Photo: Ryan McVay/Getty Images

Everyone’s talking about rats taking over New York’s restaurants, but what of feral cats, wild boars, moose, billy goats, sinister-looking geese, Siberian roe deer, and wapiti? Freemans started this taxidermy craze a few years ago, when it introduced diners to the pleasures of eating hot artichoke dip and Stilton-stuffed prunes under the intense gaze of variously murdered birds and beasts.

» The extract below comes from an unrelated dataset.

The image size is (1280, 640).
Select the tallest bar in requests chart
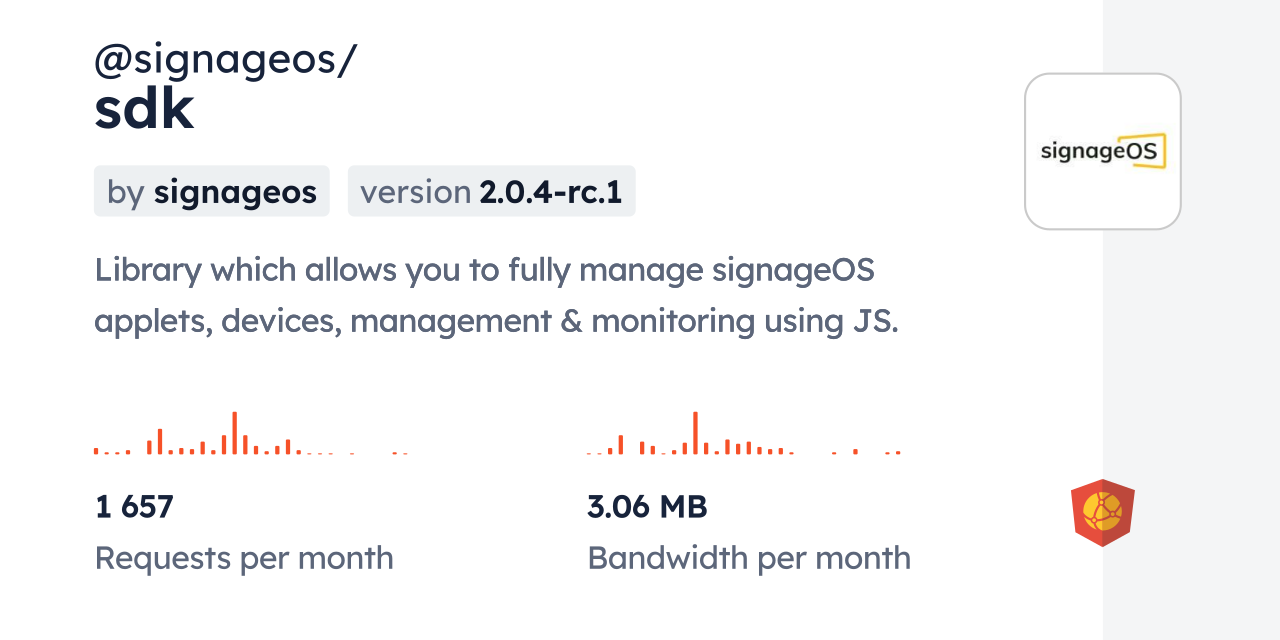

Now it seems that mounting a ruminant mammal head, real or representational, on the dining-room wall (Northeast Kingdom, Porchetta, Alonso’s, Aspen) or at least hanging a nice pair of antlers over the door for good luck (Cafe Cluny) has become as de rigueur as setting the table with Chilewich place mats. (Note to restaurateurs: Decorating your restaurant as if it were a medieval hunting lodge or pet cemetery does not ensure a favorable review from the Times, if the recent horse-whippings their critics administered to BLT Burger, Freemans, and the now-defunct Lonesome Dove are any indication.) To test your restaurant-décor acumen, see if you can match the critters and cud-chewers with their respective restaurants; helpful clues and answers provided below.

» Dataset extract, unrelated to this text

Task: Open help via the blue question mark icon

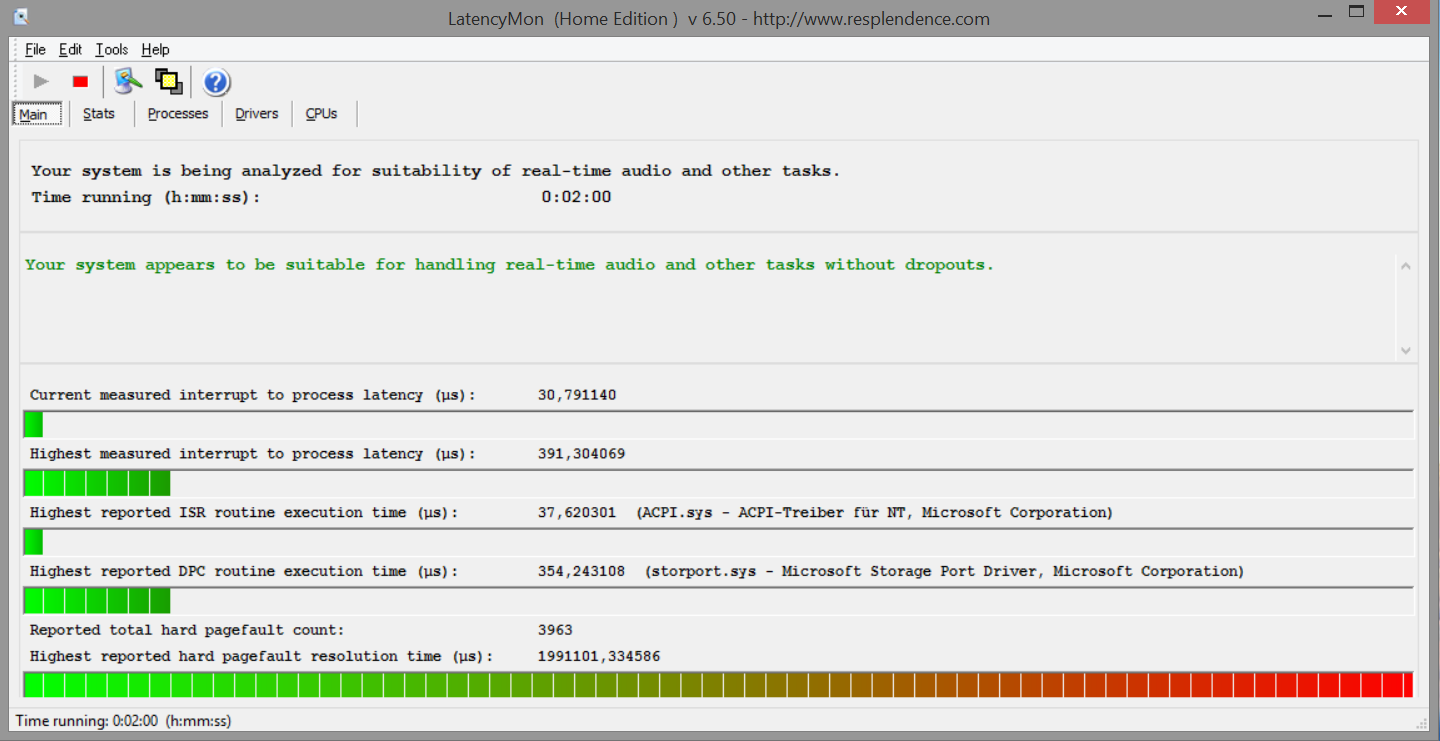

Photo: Courtesy of Freemans

1. Cuisine: “Early American midwestern.”
Beast: White-tailed deer.
Likelihood that one of the owners shot it himself: Low, but in the realm of possibility.
Zoomates: A Who’s Who of the animal kingdom including various birds, a ram, a goose, a boar, and an entire wall of what look like jackalope horns.

Photo: Jeremy Liebman

2. Cuisine: Cowboy-mogul.
Beast: American bison.
Can you eat the décor? Yes, so to speak, in the form of bison steaks, burgers, meatloaf, and pot roast.
Likelihood that the owner shot it himself: Low, but, in one of his whimsical moments, not unimaginable.

Photo: Jeremy Liebman

3. Cuisine: Burger joint.
Beast: Texas longhorn.
On the menu: Black Angus burgers, American Wagyu burgers, Japanese Kobe burgers, turkey burgers, lamb burgers, veggie burgers, and salmon burgers.
Likelihood that the celebrity chef- owner flipped yours: Extremely low.

Photo: Jeremy Liebman

4. Cuisine: Tuscan.
Beast: Texas longhorn.
Is that on the menu? No, but the kitchen occasionally offers the rare Tuscan breed of cattle called Chianina.
Likelihood that the chef-owner raised and butchered said Chianina himself: Fairly high.

5. Cuisine: Steakhouse.
Beast: American black bear.
Is that on the menu? No, but there is an after-dinner drink called “the Hooker” (coffee, Kahlúa, Grand Marnier, crème de cacao, whipped cream).
Zoomates: A buffalo, some deer, a moose, a ram, some pheasants, and a peacock.
PETA-member outrage level: Stratospheric.

Answers: 1. Freemans; 2. Ted Turner’s Ted’s Montana Grill; 3. Laurent Tourondel’s BLT Burger; 4. Cesare Casella’s Maremma; 5. Alonso’s Steakhouse.